While some filmmakers may believe that being coy about their intentions is more fashionable when drawing inspiration from their own lives, Ležaić wastes no time in establishing the film as a visual memoir of a very particular moment in his life. We are introduced to the protagonist, who bears the director’s name and also works in the film industry (although it is set during a period when Ležaić was working in advertising, his aspirations of entering film being a distant dream). We follow him as he journeys with his family, transporting the body of their grandmother from urban Zagreb to rural Dalmatia, the lengthy trip revealing much more about each one than they anticipated at the start. In the process of unpacking these dynamics, we see the film touching on many of the expected themes – not only is homecoming central to the narrative, but familial dynamics, collective trauma and the difficulties that come when confronting the past are frequently explored, which creates a deeply resonant depiction of a group of people bonded by blood but divided by distance, coming together to achieve a shared goal but failing to account for the tough emotions that rise to the surface along the way. Ležaić uses this film to reflect on his own search for identity, filtered through the relationship he has with various members of his family, all of whom are well-defined, complex individuals whose personal challenges become the core of the narrative.
Based on the themes of the film, we can anticipate that Ležaić would be handling many intense emotions when crafting How Come It’s All Green Out Here?, which does utilise some familiar techniques. There are dense moments in which he cannot avoid sentimentality, but the majority of the film is shrouded in a meditative, pensive tone – the quieter moments are more beautiful and haunting than those which are forceful, the latter existing more to push the narrative along rather than defining the film as a whole. It’s a very simple affair, since it establishes a clear goal in terms of a specific destination, and moves swiftly between the different points (both physically and in terms of the narrative), but where the brief deviations prove to contain much more meaning than we would expect. The director has the added challenge of taking a story so personal and intimate, and translating it to the screen in such a way that we are aware that this is his story but not alienated by the specificity of detail with which he is working. He achieves this by finding common ground between his own experiences, those of his family and the audience at large – his personal observations intermingle with some universal ideas, woven together to create a film that will likely resonate with anyone who has struggled to find their place in the world, and who is continuously seeking meaning in their surroundings, not realising that this sense of belonging ultimately comes from within.
While it is a relatively solid and reliable effort, it’s difficult to deny that How Come It’s All Green Out Here? does occasionally come across as a checklist of several familiar themes related to stories of family and homecoming.

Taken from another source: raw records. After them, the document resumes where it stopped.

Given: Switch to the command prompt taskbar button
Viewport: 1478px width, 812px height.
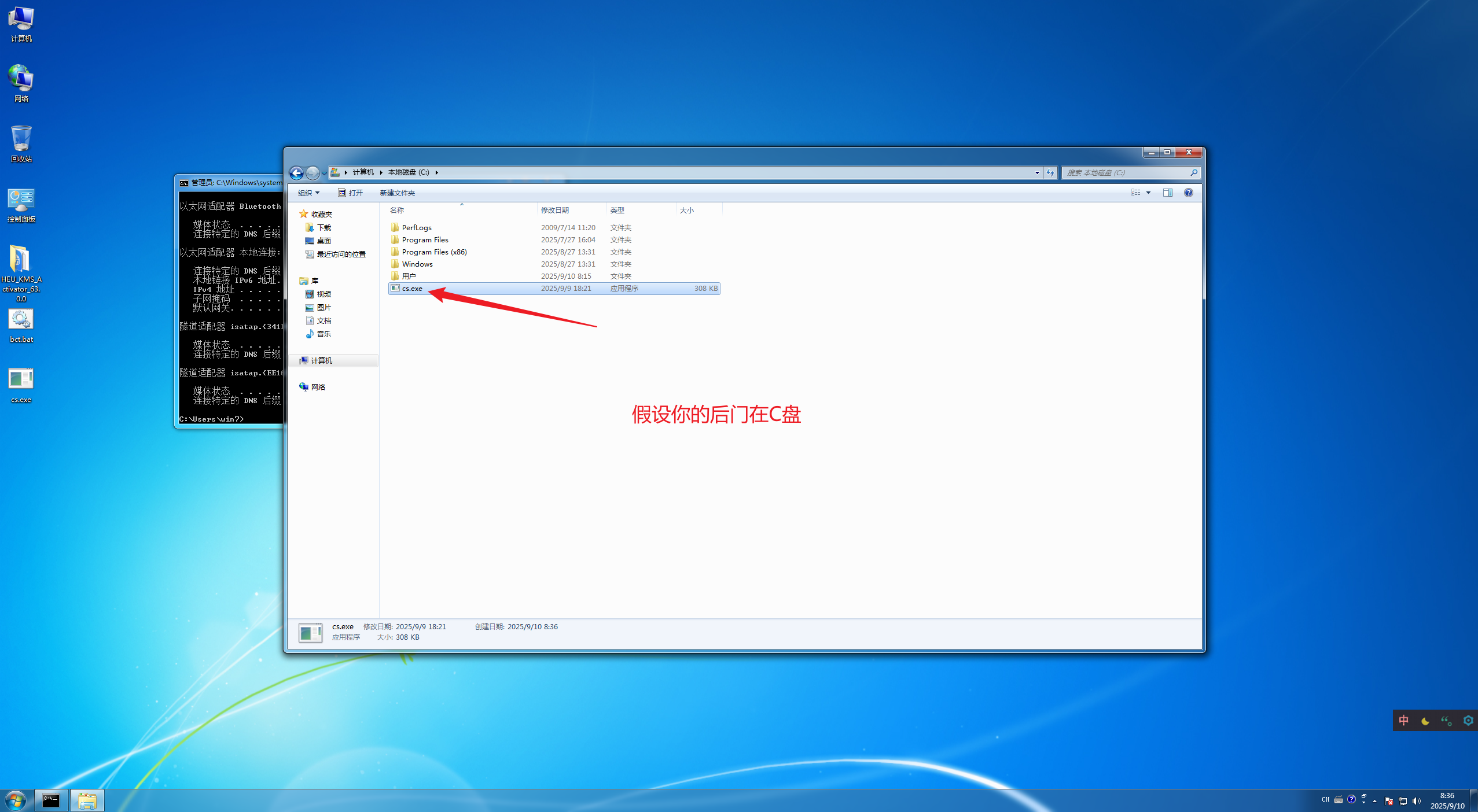Looking at the screenshot, I should [52, 800].
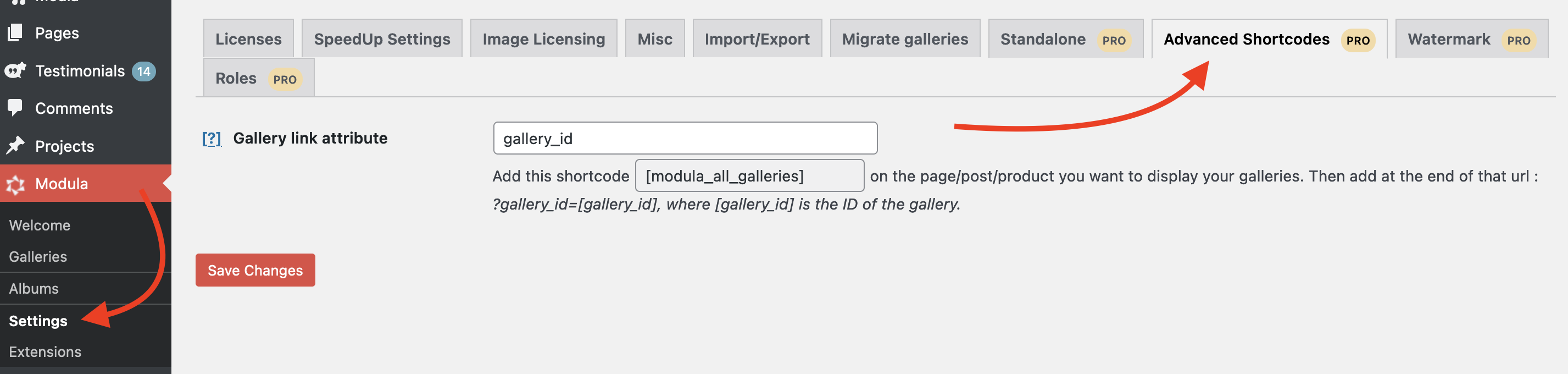Click the Save Changes button

(255, 270)
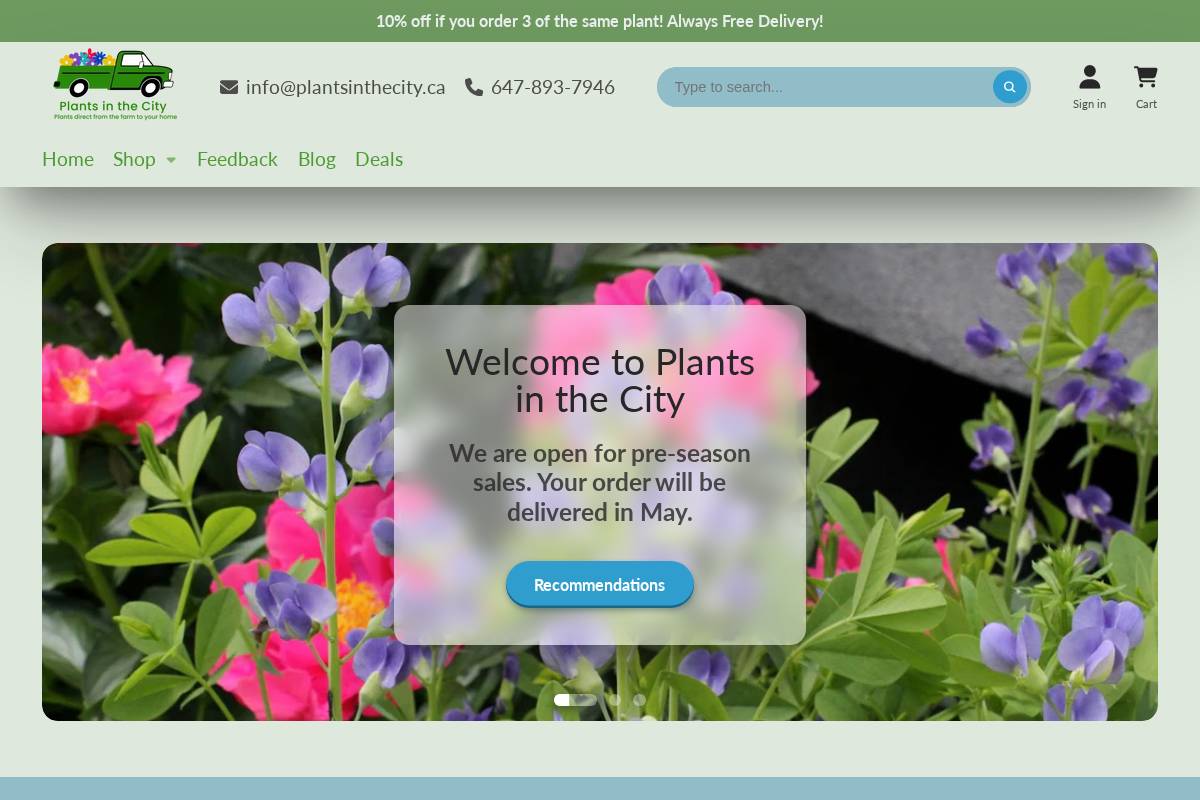Viewport: 1200px width, 800px height.
Task: Click the info@plantsinthecity.ca email link
Action: pyautogui.click(x=345, y=87)
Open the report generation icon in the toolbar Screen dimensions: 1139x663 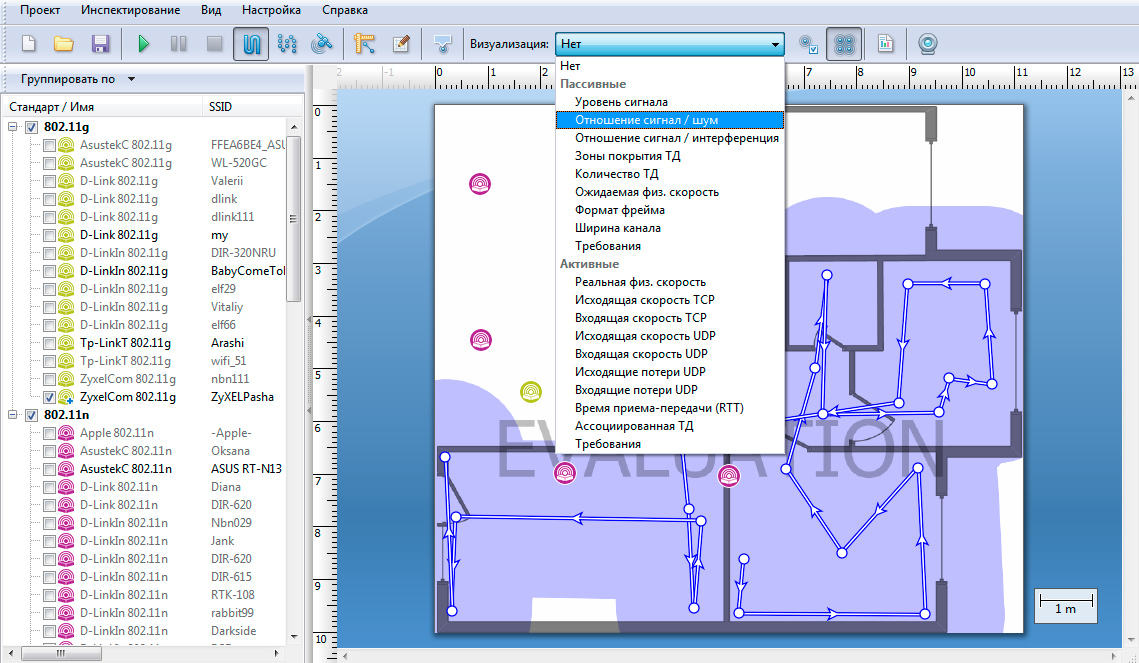click(885, 44)
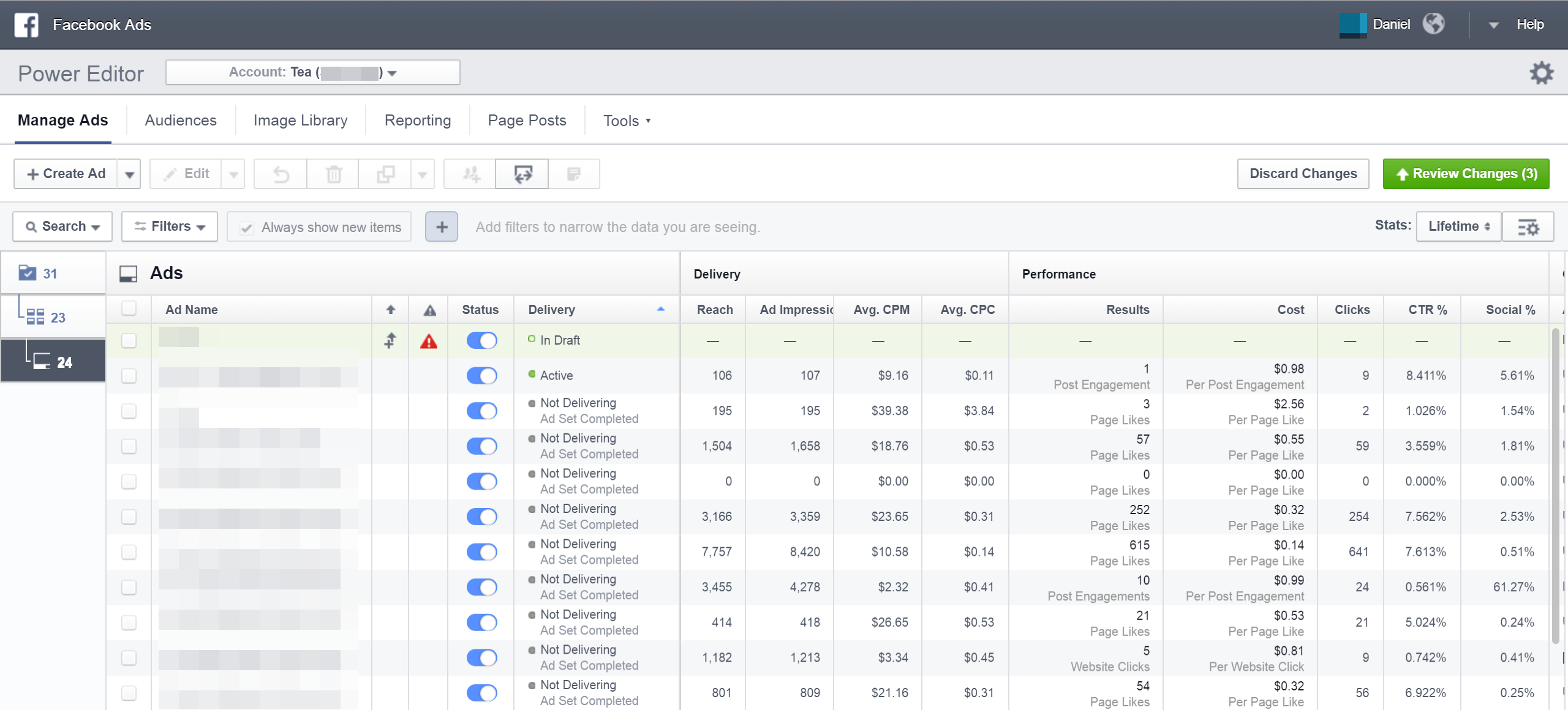Image resolution: width=1568 pixels, height=710 pixels.
Task: Open the settings gear in the top right
Action: [x=1542, y=73]
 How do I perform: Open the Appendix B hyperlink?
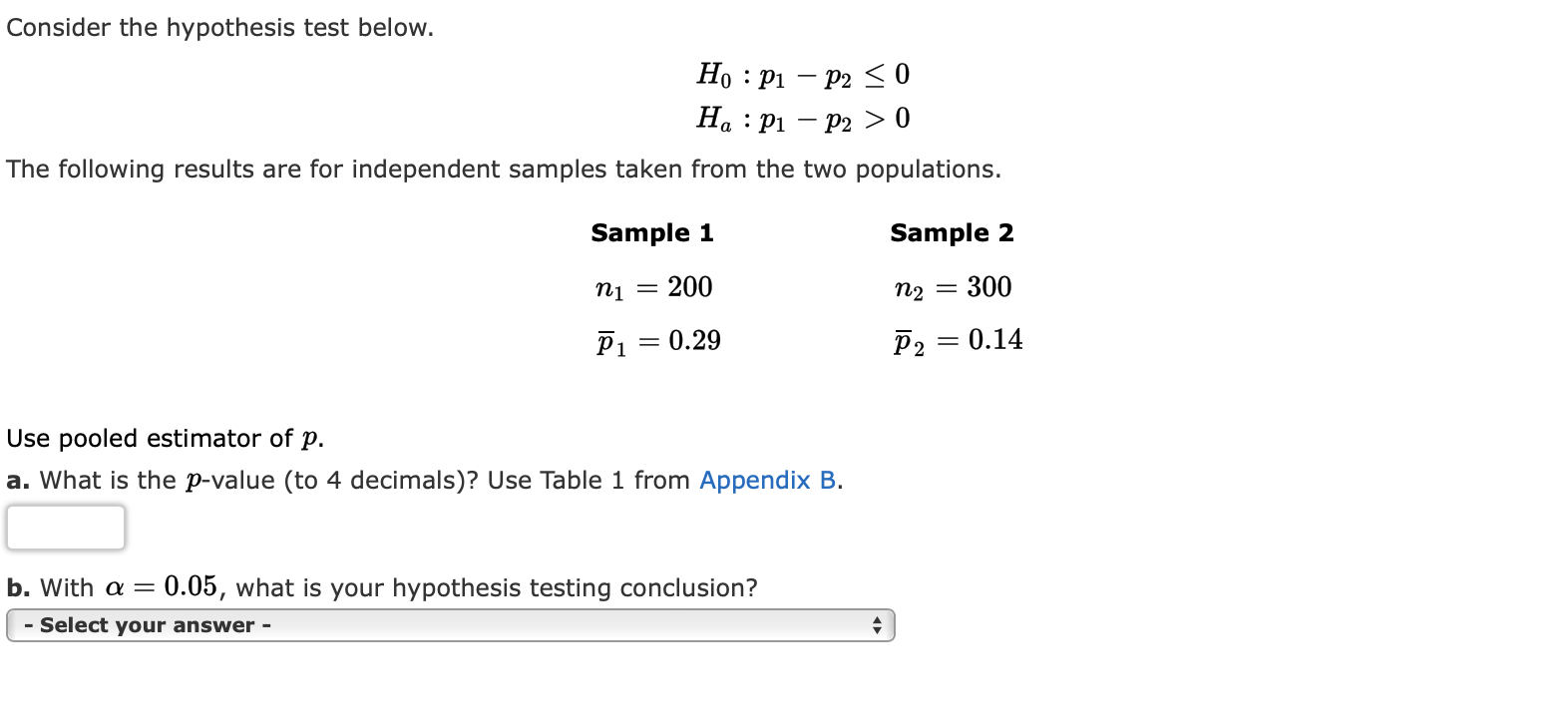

However, it is in this simplicity that we find the film leaving an impression, even if only as a decently crafted autobiographical account in which the director is able to process his own unresolved issues, attempting to use art to find answers to some excruciatingly difficult questions. Whether or not he succeeds on a personal level is not clear, but from the audience’s perspective, he does provide a strong, meaningful glimpse into themes that may be very personal to him, but to which many viewers will undoubtedly be able to relate in one way or another. It’s quite subtle, and it resists becoming too heavy-handed, an admirable achievement considering how much of the story revolves around themes that would be hopelessly overwrought in the hands of a director without the willingness to challenge specific topics and how they’re rendered on screen, which he does through an elegant, pensive drama that is both bittersweet and thought-provoking in how it tackles some difficult ideas. The film takes its time to reach its terminal destination (and the slow, deliberate pace may seem overly meandering in a few places), while being steadfast in its desire to peer beneath the surface of this family and their ever-shifting dynamics. It is constantly exploring how each of these characters addresses the past in their own way, ruminating on both the past and present in an attempt to understand their individual journeys, and succeeds in making a subtle but meaningful statement on the complicated process of returning home.